With cell phones becoming an integral part of life these days, many people have become accustomed to typing on the smartphone keyboard. Just like how typing on a computer keyboard is a fundamental skill [1], typing on a phone is also a useful skill. It allows for communication with people, easy online searching, and so much more. Touch screen keyboards are "one of the most prominent among interactive devices" [2], likely because they are so portable and wieldable. But typing on a phone is not a skill that is very well measured or cared about; it isn't something that schools will teach as part of their core curriculum like typing on a computer might be. Therefore, people who are able to type on their phone quickly have likely built up strong skills through texting a lot.
The purpose of this project is to help college students learn how fast they can text, and compare their speeds with others to see whether they are avid texters or not.

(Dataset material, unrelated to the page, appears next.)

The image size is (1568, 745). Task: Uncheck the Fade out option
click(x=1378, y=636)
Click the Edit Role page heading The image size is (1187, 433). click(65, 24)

Additionally, studying touch screen keyboard inputs has a more serious application. Keystroke logging is possible on phones through the use of motion sensors; Cai and Chen found were able to correctly infer more than 70% of the typed keys in their study purely through analyzing the phone's motion sensor data [3]. By understanding how accelerometers relate to aspects of typing on a phone, more preventative measures can be taken to prevent dangerous uses of keystroke logging on phones.
Sensors
Use the Phyphox app to collect accelerometer data
Fourier Transforms
Apply Fourier transforms to data and find the maximum frequency
MATLAB
Plot accelerations, Fourier Transforms, and data points
Statistical Analysis
Calculate the correlation between most common frequency and WPM
Initial Model
When we first began this project, we intended to analyze the typing speeds for people on their laptops. A phone was strapped to a person's forearm as they did a 30 second typing test on MonkeyType. The phone collected acceleration data in the x, y, and z directions with the Phyphox app.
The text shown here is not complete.